PATTERN Cited by 1 source

Dynamic-schema field-name encoding¶

Intent¶

Reduce document size + storage footprint of MongoDB collections that use the concepts/bucket-pattern + concepts/computed-pattern combo by promoting a bounded-cardinality discriminator from a value position to a field-name position inside a sub-document, eliminating per-element BSON overhead for the discriminator.

Context¶

The starting point is a schema already using Bucket + Computed: events are grouped into time-bucket documents whose items is an array of {date, <pre-aggregated status fields>}. Example (appV5R3 from MongoDB Cost of Not Knowing Part 2):

{
  _id: <key + year + quarter>,  // coarse-grained filter
  items: [
    { date: 2022-06-05, a: 10, n: 3 },
    { date: 2022-06-16, p: 1, r: 1 },
    { date: 2022-06-27, a: 5, r: 1 },
    ...
  ]
}

Observed problem: document size is still dominated by the items array, specifically by the repeated "date" field name and its per-element BSON overhead. Load-test shows disk throughput — how many bytes/sec the server can read compressed pages off disk — is the remaining bottleneck.

Solution¶

Promote the discriminator (here, the date) from a value in each element to the field name of a sub-document:

{
  _id: <key + year + quarter>,
  items: {
    "0605": { a: 10, n: 3 },   // "0605" = June 5 (MMDD)
    "0616": { p: 1, r: 1 },
    "0627": { a: 5, r: 1 },
    ...
  }
}

Because the year and quarter already live in _id, only the within-quarter day-granular discriminator needs encoding. The "date" field-name tax (N bytes per element) is eliminated in favor of a single per-element field-name whose value is the discriminator itself.

Writes remain updateOne + $inc:

const MMDD = getMMDD(event.date);
updateOne({
  filter: { _id: buildId(event.key, event.date) },
  update: { $inc: {
    [`items.${MMDD}.a`]: event.approved,
    [`items.${MMDD}.n`]: event.noFunds,
    [`items.${MMDD}.p`]: event.pending,
    [`items.${MMDD}.r`]: event.rejected,
  } },
  upsert: true,
});

Reads pay in the aggregation pipeline: $objectToArray + $reduce + per-element date reconstruction from _id-derived year + field-name-derived month-day.

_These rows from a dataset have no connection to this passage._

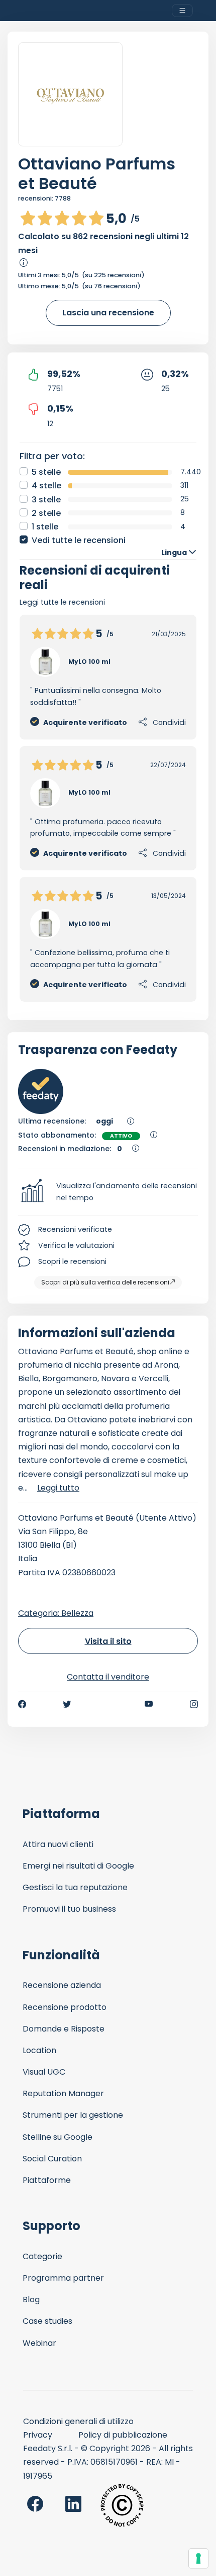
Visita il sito (108, 1641)
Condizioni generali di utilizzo (78, 2421)
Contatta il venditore (108, 1677)
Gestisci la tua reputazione (75, 1887)
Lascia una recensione (108, 312)
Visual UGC (44, 2072)
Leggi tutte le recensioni (62, 602)
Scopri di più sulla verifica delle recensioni (105, 1282)
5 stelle (46, 472)
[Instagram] (194, 1704)
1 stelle (45, 526)
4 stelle (46, 485)
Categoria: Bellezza (55, 1613)
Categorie (42, 2256)
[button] (108, 1192)
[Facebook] (22, 1704)
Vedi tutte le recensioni (79, 540)
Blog (31, 2299)
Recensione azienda (62, 1985)
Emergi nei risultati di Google (78, 1866)
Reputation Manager (63, 2093)
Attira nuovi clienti (58, 1844)
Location (39, 2050)
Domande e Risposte (63, 2029)
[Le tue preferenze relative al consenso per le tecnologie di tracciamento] (198, 2558)
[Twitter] (67, 1704)
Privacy (37, 2435)
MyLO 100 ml (89, 661)
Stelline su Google (57, 2137)
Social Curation (52, 2158)
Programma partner (63, 2278)
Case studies (47, 2321)
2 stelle (46, 513)
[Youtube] (149, 1704)
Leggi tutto (58, 1488)
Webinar (39, 2343)
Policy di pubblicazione (122, 2435)
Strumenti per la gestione (73, 2115)
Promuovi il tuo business (69, 1909)
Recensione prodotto (64, 2007)
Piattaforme (47, 2180)
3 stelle (46, 499)
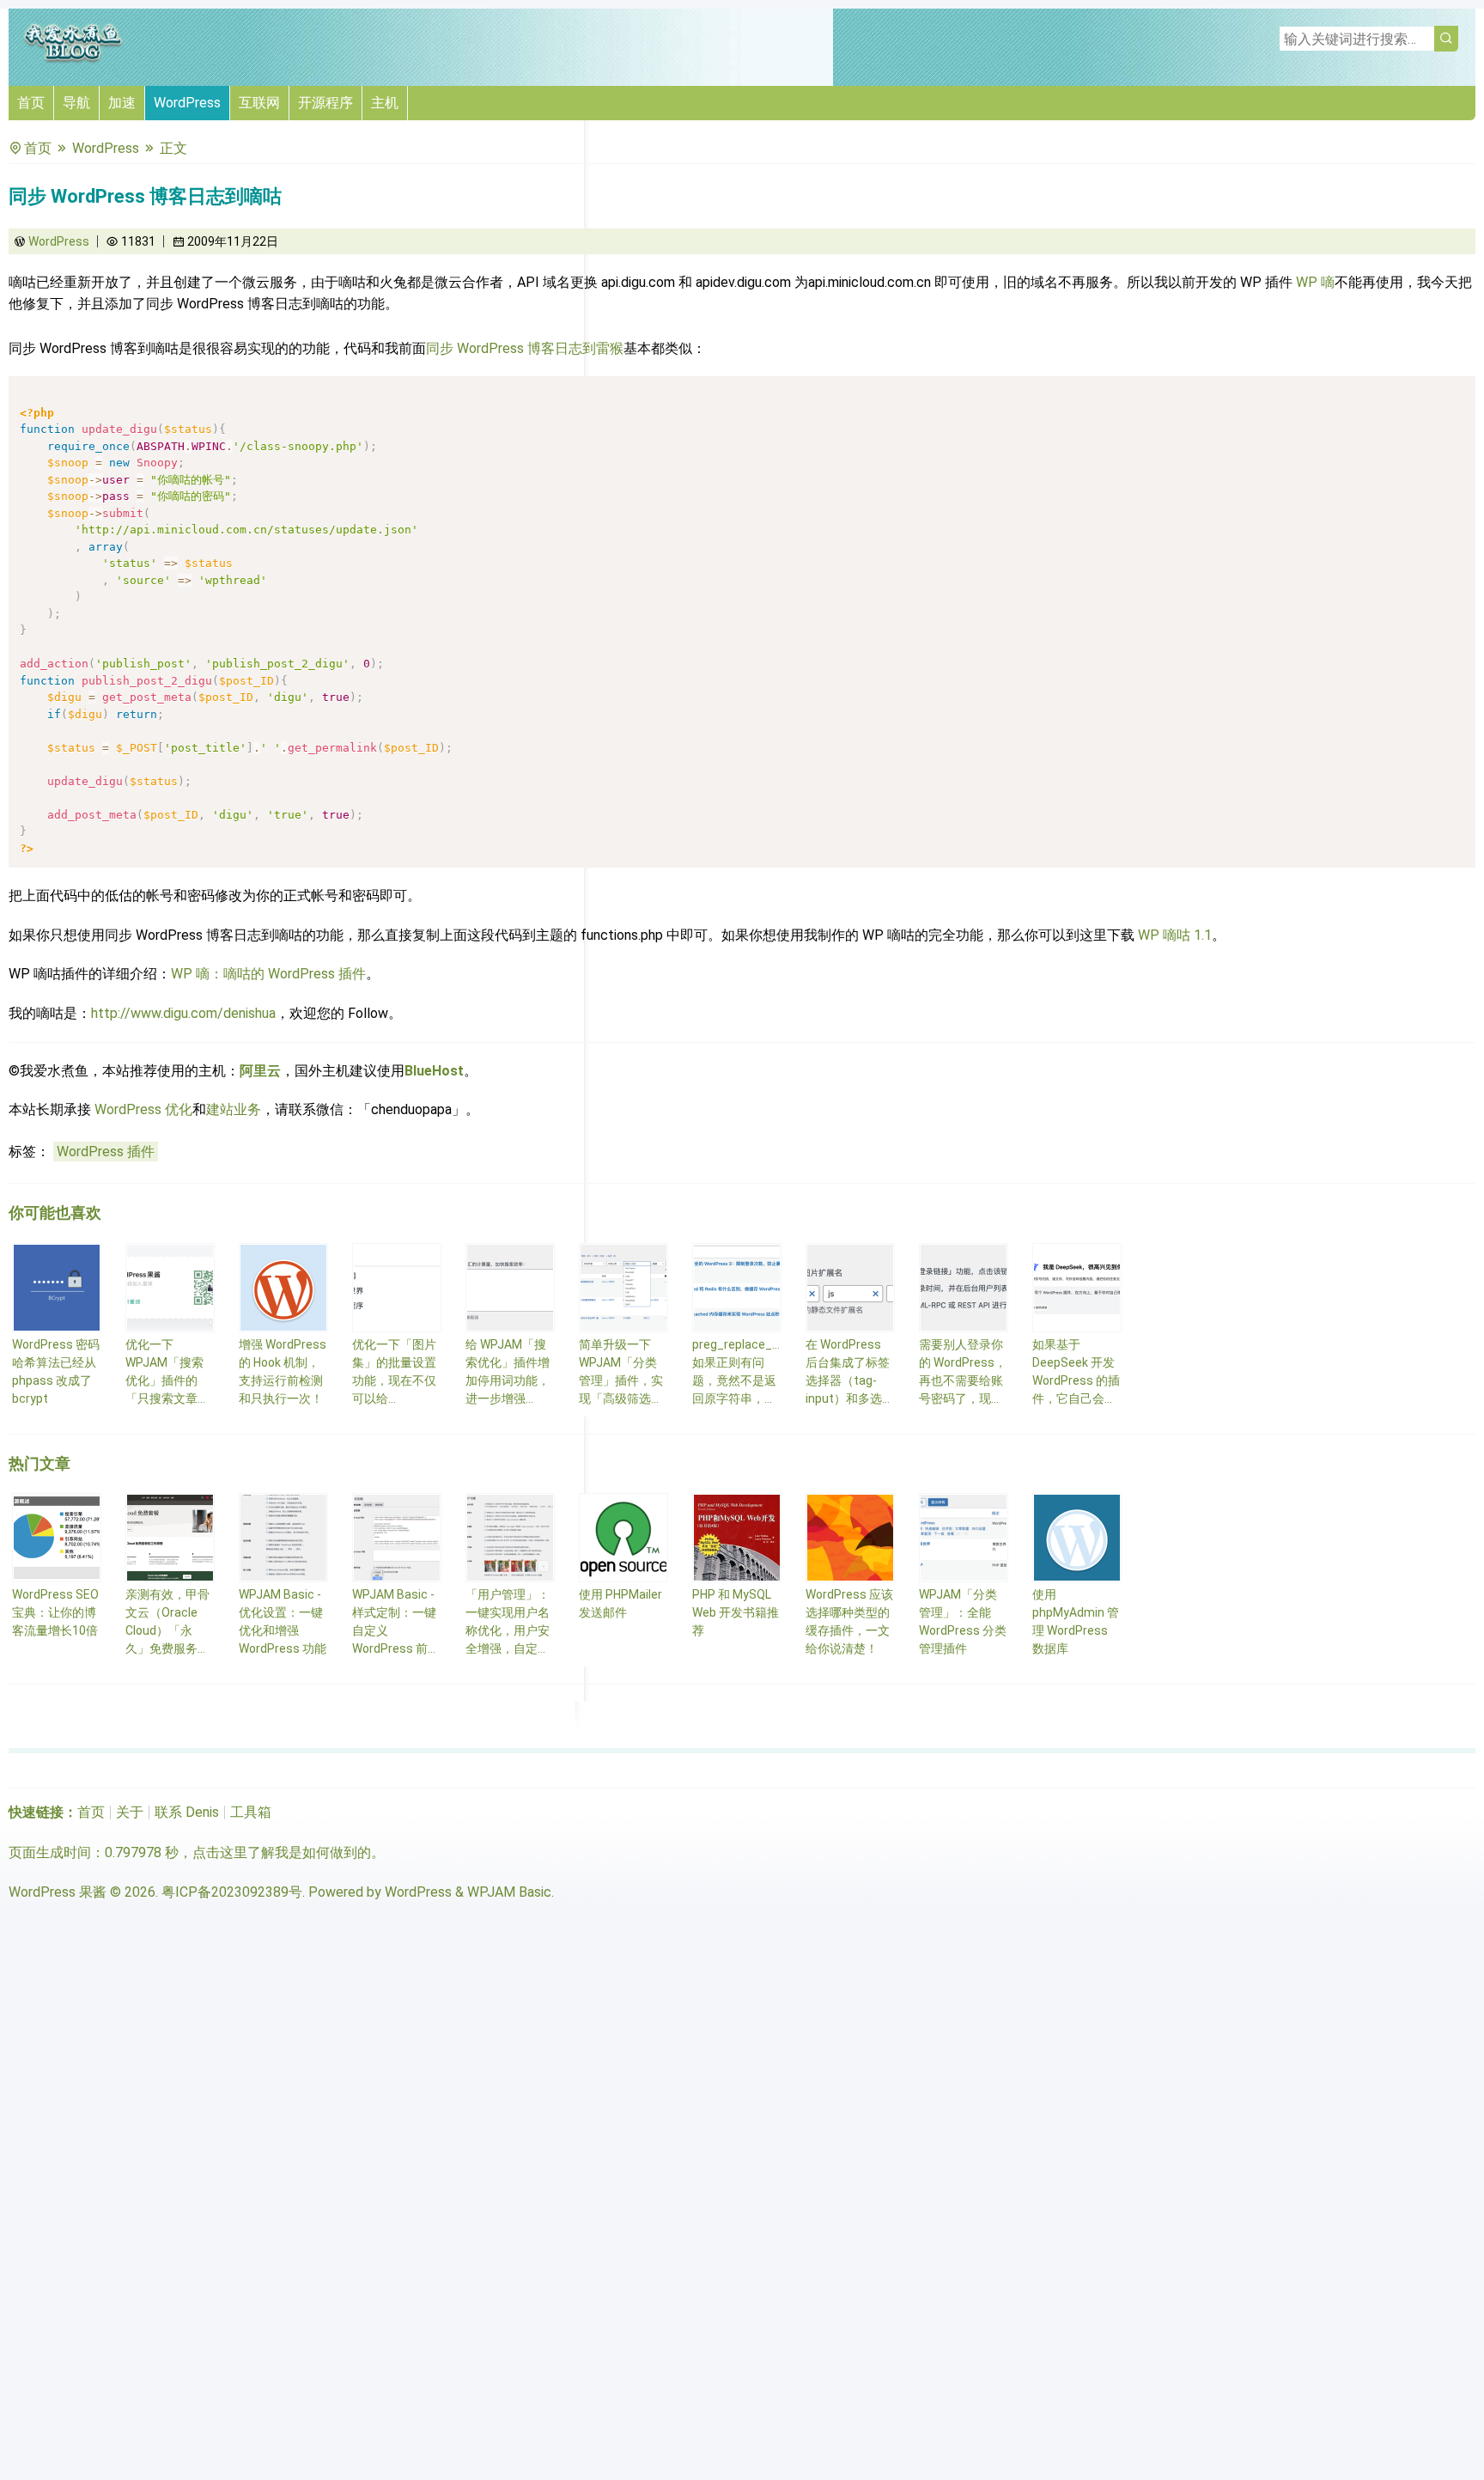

Measured impact (MongoDB case study)¶

Revision	Schema shape	Doc size	Docs	Data	Index
appV5R3	Bucket + Computed, static items[]	385 B	33.4 M	11.96 GB	1.11 GB
appV6R0	+ Dynamic schema, monthly bucket	125 B	95.3 M	11.1 GB	3.13 GB
appV6R1	+ Dynamic schema, quarterly bucket	264 B	33.4 M	8.19 GB	1.22 GB

appV6R1 is the pattern's canonical win: 31.4 % smaller documents and 28.1 % smaller per-event total footprint vs. appV5R3 at equivalent index pressure.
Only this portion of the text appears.